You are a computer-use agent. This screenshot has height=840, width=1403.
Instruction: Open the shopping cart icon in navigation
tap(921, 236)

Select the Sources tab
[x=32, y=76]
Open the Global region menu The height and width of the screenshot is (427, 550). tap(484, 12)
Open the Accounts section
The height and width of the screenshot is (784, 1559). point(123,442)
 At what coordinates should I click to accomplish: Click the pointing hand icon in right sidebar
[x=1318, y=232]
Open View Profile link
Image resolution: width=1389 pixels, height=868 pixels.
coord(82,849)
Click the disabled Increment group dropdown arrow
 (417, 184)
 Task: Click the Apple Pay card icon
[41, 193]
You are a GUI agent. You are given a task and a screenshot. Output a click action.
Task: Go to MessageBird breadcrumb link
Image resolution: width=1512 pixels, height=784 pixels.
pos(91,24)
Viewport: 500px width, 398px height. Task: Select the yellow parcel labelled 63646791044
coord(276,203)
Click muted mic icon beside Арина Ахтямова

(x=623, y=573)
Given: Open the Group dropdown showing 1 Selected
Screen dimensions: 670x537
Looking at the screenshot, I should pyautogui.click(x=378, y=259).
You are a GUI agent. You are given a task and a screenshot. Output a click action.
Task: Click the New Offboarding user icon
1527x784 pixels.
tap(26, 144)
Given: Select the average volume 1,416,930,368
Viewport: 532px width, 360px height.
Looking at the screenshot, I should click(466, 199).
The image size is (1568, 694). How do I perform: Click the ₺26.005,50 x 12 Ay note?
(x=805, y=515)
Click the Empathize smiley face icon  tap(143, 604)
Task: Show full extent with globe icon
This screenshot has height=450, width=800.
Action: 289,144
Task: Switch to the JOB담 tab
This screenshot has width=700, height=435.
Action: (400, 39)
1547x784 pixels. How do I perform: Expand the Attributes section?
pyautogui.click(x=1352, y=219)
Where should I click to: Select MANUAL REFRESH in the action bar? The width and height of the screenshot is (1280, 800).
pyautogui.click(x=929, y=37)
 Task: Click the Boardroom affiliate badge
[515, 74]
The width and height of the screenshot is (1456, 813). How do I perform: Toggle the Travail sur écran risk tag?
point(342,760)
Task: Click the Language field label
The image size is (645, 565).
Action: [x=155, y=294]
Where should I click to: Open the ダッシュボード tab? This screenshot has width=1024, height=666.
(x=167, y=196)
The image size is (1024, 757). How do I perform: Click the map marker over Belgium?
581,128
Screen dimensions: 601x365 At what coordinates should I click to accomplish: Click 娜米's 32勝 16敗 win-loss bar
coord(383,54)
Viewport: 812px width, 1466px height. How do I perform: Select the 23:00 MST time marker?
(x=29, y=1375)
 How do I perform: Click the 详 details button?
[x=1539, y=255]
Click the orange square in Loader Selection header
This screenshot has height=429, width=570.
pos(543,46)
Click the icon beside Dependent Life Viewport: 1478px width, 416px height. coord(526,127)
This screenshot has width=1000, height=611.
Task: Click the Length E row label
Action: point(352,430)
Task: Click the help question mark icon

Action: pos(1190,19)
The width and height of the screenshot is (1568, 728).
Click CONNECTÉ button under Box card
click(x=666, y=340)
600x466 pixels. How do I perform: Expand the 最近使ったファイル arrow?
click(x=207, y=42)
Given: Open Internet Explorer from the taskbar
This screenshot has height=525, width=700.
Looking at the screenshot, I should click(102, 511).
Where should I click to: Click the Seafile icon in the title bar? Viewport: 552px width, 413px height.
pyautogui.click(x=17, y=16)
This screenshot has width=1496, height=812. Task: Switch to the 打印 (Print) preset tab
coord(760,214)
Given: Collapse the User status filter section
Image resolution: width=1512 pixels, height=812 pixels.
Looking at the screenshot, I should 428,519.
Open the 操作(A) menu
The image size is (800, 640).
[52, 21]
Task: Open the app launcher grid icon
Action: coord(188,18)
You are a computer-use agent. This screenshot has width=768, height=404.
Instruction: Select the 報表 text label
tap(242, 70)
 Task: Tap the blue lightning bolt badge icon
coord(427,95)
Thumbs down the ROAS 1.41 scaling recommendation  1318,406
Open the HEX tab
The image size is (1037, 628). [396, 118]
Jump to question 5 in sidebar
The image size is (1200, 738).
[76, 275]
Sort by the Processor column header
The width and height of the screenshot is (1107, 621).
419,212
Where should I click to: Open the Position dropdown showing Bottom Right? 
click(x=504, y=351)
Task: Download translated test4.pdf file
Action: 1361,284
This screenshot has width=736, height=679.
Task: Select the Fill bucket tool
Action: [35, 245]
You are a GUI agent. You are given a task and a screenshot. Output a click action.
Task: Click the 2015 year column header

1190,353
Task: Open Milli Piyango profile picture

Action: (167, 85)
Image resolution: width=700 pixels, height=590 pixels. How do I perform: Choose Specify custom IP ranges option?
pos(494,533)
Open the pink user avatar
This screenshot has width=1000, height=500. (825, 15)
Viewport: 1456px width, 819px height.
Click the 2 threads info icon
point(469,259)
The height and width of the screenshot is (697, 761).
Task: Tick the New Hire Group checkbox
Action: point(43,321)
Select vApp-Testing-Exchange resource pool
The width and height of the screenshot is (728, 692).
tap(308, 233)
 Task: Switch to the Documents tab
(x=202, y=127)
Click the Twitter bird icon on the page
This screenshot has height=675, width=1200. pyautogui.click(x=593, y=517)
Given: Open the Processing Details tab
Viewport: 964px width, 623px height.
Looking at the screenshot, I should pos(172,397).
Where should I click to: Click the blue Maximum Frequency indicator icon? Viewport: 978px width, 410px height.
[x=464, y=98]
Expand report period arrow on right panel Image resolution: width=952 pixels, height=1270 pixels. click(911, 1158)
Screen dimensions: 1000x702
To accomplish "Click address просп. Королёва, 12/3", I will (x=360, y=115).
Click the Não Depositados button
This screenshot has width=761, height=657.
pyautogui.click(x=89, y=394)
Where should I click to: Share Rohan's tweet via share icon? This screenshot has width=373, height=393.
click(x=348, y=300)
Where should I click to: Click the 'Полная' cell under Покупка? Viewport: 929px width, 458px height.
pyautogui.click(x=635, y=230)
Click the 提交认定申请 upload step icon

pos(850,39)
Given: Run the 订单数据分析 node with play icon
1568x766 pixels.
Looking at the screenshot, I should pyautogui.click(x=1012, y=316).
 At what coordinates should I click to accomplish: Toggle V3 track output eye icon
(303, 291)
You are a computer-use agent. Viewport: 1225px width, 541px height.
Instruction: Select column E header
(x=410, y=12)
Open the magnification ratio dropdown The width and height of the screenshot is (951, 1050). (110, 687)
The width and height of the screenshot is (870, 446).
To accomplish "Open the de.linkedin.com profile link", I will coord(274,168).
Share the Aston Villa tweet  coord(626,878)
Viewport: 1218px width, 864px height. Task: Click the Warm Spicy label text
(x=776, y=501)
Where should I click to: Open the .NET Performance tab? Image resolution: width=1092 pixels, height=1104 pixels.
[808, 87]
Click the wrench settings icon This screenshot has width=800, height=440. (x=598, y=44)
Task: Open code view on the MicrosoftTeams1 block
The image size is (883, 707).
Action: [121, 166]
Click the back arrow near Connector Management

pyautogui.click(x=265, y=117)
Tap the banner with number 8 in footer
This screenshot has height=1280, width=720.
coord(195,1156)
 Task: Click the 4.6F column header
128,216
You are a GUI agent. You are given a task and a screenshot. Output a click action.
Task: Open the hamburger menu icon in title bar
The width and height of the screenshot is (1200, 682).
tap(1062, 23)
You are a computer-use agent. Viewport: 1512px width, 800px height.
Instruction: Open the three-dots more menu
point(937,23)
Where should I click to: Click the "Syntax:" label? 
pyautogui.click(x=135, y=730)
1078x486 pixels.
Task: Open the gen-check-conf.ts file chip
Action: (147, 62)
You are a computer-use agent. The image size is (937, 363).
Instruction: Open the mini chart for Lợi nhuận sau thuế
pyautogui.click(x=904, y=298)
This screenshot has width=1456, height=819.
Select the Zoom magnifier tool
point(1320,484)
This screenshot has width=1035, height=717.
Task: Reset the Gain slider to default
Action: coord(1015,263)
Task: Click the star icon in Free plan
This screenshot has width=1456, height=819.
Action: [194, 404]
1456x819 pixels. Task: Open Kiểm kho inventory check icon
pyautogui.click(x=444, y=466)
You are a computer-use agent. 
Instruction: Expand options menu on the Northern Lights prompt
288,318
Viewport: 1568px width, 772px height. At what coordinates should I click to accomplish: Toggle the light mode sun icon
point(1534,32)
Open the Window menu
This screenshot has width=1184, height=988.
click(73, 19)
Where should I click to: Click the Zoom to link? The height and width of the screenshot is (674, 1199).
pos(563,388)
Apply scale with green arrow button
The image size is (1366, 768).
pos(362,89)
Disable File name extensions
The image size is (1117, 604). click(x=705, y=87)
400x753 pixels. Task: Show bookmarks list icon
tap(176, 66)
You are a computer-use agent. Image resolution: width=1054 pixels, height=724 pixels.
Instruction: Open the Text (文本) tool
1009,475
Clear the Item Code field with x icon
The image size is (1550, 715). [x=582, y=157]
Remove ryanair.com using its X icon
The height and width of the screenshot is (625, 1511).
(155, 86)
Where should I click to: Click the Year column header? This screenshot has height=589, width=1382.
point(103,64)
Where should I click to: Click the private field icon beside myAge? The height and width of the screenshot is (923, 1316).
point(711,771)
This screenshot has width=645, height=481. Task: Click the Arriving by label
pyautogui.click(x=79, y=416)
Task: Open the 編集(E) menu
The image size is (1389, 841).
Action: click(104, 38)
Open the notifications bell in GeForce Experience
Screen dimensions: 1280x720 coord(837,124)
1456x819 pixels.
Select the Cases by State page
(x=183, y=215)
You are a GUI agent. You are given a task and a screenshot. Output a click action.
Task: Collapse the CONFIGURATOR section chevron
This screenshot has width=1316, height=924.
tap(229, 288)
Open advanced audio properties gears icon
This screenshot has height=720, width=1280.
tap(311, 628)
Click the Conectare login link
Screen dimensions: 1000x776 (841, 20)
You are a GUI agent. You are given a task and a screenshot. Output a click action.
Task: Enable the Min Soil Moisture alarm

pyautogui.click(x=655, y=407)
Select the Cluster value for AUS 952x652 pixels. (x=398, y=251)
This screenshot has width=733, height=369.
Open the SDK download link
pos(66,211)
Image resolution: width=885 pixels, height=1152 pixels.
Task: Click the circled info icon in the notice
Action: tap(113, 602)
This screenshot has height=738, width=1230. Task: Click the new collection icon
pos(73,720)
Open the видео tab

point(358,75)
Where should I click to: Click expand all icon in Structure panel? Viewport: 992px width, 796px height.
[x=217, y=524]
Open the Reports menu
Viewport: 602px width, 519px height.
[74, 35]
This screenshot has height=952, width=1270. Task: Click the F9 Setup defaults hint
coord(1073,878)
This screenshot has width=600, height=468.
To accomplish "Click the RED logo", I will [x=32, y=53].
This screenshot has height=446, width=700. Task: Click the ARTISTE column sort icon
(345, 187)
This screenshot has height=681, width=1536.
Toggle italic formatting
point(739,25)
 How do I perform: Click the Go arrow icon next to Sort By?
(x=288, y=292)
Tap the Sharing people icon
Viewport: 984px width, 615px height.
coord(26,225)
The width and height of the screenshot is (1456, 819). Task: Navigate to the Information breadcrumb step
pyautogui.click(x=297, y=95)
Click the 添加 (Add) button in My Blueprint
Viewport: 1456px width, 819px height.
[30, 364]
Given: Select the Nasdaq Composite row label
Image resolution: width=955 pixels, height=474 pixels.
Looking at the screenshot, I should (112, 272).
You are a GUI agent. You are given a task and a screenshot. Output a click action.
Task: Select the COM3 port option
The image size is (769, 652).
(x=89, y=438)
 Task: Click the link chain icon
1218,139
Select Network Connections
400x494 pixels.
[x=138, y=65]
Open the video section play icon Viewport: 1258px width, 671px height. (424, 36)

| YOUR TASK |
Copy out the lines of the listing above, starting at the line that contains "Task: Open code" and ending at the line that contains "Action: (147, 62)", with both of those lines included.

| EXPECTED ANSWER |
Task: Open code view on the MicrosoftTeams1 block
The image size is (883, 707).
Action: [121, 166]
Click the back arrow near Connector Management

pyautogui.click(x=265, y=117)
Tap the banner with number 8 in footer
This screenshot has height=1280, width=720.
coord(195,1156)
 Task: Click the 4.6F column header
128,216
You are a GUI agent. You are given a task and a screenshot. Output a click action.
Task: Open the hamburger menu icon in title bar
The width and height of the screenshot is (1200, 682).
tap(1062, 23)
You are a computer-use agent. Viewport: 1512px width, 800px height.
Instruction: Open the three-dots more menu
point(937,23)
Where should I click to: Click the "Syntax:" label? 
pyautogui.click(x=135, y=730)
1078x486 pixels.
Task: Open the gen-check-conf.ts file chip
Action: (147, 62)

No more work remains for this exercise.